Mutual Information in Machine Learning

Mutual information is a fundamental quantity in information theory. It is widely used in machine learning to measure statistical dependency among different features in data. Applications are numerous, ranging from classification, clustering, representation learning, and other tasks that require the selection/extraction of lower-dimensional features of the data without losing valuable information. Although mutual information has a precise formula defined in terms of a probability model, it must be estimated for real-world data with an unknown probability model.

In this lecture series, we will dive into some of the applications and estimations of mutual information in machine learning. Registered participants have hands-on coding experience using the virtual teaching and learning environment DIVE offered by CityU CS Department.

How to run the notebooks

To run the notebooks with temporarily without any setup, click Binder.

Caution

The binder service is convenient but the storage is temporary and it can take some times to build and launch the server. You also have limited computing resources to run the notebook.

To run the notebook with persistent storage, install docker on your computer and follow one of the following methods.

To run the notebooks in JupyterLab

Step 1 Run the docker in a terminal from a working directory of your choice.

For Mac/Linux shells:

docker run --rm -p 10000:8888 -m 4g \
        -v "${PWD}":/home/jovyan \
        chungc/mimldive:v0.2 \
        start-notebook.sh --NotebookApp.token=''

For Windows PowerShell:

docker run --rm -p 10000:8888 -m 4g `
        -v ${PWD}:/home/jovyan `
        chungc/mimldive:v0.2 `
        start-notebook.sh --NotebookApp.token=''  

Note

  • It may take a couple minutes to run for the first time as it needs to download the docker image. Subsequent run should be fast.

  • Port 10000 specified by -p should be free for use. Otherwise, change it to a free port on your computer.

  • The maximum memory limit is set to be 4GB by -m. You should set an appropriate value according to the memory available on your computer.

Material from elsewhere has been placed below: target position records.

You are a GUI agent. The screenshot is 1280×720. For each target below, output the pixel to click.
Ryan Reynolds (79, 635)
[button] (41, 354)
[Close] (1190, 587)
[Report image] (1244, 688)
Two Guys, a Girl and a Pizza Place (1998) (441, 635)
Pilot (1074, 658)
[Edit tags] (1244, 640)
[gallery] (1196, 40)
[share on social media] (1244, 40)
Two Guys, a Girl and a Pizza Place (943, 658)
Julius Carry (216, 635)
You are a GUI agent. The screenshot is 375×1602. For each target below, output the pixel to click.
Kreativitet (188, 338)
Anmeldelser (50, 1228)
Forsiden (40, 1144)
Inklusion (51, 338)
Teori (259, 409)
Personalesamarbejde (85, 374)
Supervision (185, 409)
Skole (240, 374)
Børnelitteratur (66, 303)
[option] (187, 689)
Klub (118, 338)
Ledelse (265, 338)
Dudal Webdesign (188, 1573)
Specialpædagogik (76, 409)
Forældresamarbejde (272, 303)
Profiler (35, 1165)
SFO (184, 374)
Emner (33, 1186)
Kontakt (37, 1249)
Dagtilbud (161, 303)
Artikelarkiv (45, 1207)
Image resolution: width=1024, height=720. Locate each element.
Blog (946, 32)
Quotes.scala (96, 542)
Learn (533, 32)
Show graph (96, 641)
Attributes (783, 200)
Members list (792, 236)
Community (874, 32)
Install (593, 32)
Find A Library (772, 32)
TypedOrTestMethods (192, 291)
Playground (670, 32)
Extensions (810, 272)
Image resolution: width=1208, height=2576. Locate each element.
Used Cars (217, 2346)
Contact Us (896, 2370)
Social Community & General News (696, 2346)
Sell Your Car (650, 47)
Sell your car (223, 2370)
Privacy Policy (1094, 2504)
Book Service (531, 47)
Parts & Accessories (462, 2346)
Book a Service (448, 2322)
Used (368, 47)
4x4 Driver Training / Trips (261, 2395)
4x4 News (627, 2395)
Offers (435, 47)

Step 2 Pull the notebooks in a web browser by visiting this link or from the JupyterHub launcher button.

Tip

  • You can work on the notebooks under the cscit21 subfolder. Clicking the above link again will automatically pull and merge changes from the repo, without overwritting your changes.

  • To finish, stop the notebook server by pressing Control-C in the terminal that runs the docker or close the terminal/PowerShell.

  • To restart, run the docker command again from the same working directory.

To run the notebook in VS Code

Step 1 Install Visual Studio Code (VS Code) and the extension Remote - Containers.

Step 2 Run VS Code

  • click View->Command Palette

  • Enter Remote-Containers: Clone Repository in Container Volume.... There is also a command for using a Named Container Volume instead.

  • Enter the repository url https://github.com/ccha23/mimldive.git

You can now work on the notebooks in the cscit21 subfolder and your files will be kept in a persistent docker volume.

Tip

You can also start the jupyter lab server and open it in a browser by opening a terminal (Control-Shift-`) and run

jupyter lab --NotebookApp.token=''

For more details, see the vscode-remote-try-python repository.